"Acı Gerçekler"

9 2 0
                                    


Kenan'ın yüzüne bakıp, bu durumun trene binerken bize söylenenlerle ne alakası olduğunu sordum. Anlamıyor oluşuma bozuluyordu, derin bir nefes alıp yılmadan bir kez daha ağzını araladı:

"Bak güzel kardeşim, hayatta öyle şeyler oluyor ki bunları aslında sen de biliyorsun. Yıllarca bitkisel hayatta kalıp sonra tekrar hayata dönenler, yahut başından vurulmasına rağmen hayatta kalanlar... Sence bu insanlar nasıl oluyor da o imkânsız yoldan geri dönebiliyor? Bize göre bunlar şans ya da kader değil mi? Seni daha tanımıyorum, sen bunu kendi içinde nasıl açıklarsın onu bilmem ama şahsen ben inançlı bir insanım kaderi inkar etmiyorum ama buna eklemek istediğim bir nokta var. Asıl demek istediğim şu ki; başımıza bunlar geldiğinde, yani yaşamla ölüm arasında kaldığımızda bize bir seçim hakkı daha veriliyor. Nasıl ki ölene kadar her daim tercihlerle donatıldık ölürken de bu devam ediyor. Nasıl mı? İşte şu içinde bulunduğumuz tren bunun en büyük ispatı."

O sırada Selim Amca tüm boşlukları doldurup söze son noktayı koymak için lafa girdi:

"Yani senin anlayacağın evlat, hani ölmeden önce hayatımız gözümüzün önünden film şeridi gibi geçermiş ya, işte biz şuan tam o film şeridinin içindeyiz. Buradaki herkes aslında dünyada bir yerlerde herhangi bir sebepten ötürü ölmek üzere ve bu vagonlar da bizim ölüme ya da yaşama uzanan film şeridimiz. Vagonların sonuna doğru ilerlersek her birimiz öleceğiz. Yaşamak istiyorsak trenden inmemiz gerek."

Duyduklarımın etkisiyle irkilmiştim. Kalbim daha hızlı çarpmaya başlamış, algı dünyamdaki her şeyin rengi değişmişti. Az önce beni mest eden güzellikler, duyduklarım sebebiyle anlamını yitirmişti.

Şöyle bir başımı çevirip etrafa bir kez daha bakmak istedim. Lakin az önceki konuşma, içerideki herkesi etrafımıza toplanmıştı. İnsanlar yıkanmayı bırakmış, konuşmalarımızı dinliyordu.

Aralarından geçip vagonun yan tarafındaki ufak pencereye yaklaştım. İnsan boyunu aşan yükseklikteki cama doğru sıçrayıp tutunmaya çalıştım. Parmak uçlarımla ufak çıkıntıyı yakalamıştım lakin korkudan ellerim titriyordu. Bu sebeple çok kısa bir süre asılı kalıp dışarıya bakabildim. Tren öylesine hızlı gidiyor ki görüntü bulanıktı. Nerede olduğumuza dair hiçbir şey anlaşılmıyordu. Sadece gökyüzünün gri tonlardaki renk örgüsü açık seçik görülebiliyordu. Bunun üzerine tekrar geri dönüp kalabalığa dâhil oldum. Kenan anlattıklarına istinaden benden bir cevap bekliyordu, onu fazla bekletmeden duymak istediklerini ona söyledim:

"Ne yalan söyleyeyim ki, anlattıklarınız pek akıl alacak şeyler değil. Kim bilir belki de doğru düşünüyorsunuzdur ama cevaplanamayacak bir sürü soru var. Mesela trende ilerledikçe herkes sonsuza yaklaşıyor madem ne yapacak bu insanlar? Burada öylece oturacaklar mı?"

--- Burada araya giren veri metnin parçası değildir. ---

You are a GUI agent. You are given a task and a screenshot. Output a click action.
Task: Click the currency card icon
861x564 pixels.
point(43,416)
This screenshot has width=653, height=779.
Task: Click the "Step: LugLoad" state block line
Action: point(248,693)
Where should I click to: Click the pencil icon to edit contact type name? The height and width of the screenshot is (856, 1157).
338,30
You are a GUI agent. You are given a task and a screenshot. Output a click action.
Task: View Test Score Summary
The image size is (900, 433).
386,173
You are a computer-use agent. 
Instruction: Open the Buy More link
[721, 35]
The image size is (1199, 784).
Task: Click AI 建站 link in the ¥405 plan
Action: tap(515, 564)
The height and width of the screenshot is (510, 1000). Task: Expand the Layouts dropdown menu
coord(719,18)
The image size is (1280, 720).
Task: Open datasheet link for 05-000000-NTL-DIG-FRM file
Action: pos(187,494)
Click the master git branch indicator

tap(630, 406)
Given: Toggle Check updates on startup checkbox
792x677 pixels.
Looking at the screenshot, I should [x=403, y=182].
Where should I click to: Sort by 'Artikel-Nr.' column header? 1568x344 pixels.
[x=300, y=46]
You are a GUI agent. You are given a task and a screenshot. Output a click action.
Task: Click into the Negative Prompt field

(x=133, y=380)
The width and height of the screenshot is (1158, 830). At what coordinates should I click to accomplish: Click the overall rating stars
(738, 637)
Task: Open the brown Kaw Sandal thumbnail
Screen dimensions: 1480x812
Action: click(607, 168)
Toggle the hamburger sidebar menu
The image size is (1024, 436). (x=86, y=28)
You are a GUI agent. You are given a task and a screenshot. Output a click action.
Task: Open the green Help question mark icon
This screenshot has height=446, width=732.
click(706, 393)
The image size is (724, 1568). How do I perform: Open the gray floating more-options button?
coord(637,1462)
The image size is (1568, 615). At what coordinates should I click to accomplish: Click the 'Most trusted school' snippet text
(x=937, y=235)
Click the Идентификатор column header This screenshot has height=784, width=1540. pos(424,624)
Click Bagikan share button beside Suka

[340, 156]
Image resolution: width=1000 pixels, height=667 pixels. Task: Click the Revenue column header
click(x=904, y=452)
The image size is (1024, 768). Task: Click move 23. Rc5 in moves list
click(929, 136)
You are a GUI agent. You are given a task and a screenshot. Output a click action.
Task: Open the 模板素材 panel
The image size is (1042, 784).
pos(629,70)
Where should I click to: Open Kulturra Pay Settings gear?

Kenan sorumu cevaplayacakken Selim Amca onu kolundan tutarak susturdu ve kendisi soruyu açıklamaya koyuldu:

"Hayır, burada beklemekten bahsetmiyoruz. Yaşamak istiyorsak trenden inmeliyiz."

Dedikleri sinirimi bozmuştu;

"O zaman çıkıp gidelim"

Trendekiler alay eder gibi yüzüme bakmaya başlamıştı. İyice telaşa kapılmıştım. Hızlanan nefesimden ve titreyen parmak uçlarımdan bu çok net anlaşılıyordu. Anlatılanların doğruluğuna inanmak istemiyordum.

Bu belirsizliklerin cevabı bir nebze vagonun iki ucunda bulunan kapılardaydı. Gidip onlardan birisini açarsam eğer bu anlatılanlar kötü bir şaka olacaktı. Aksi halde söylenenlere iyiden iyiye inanacaktım.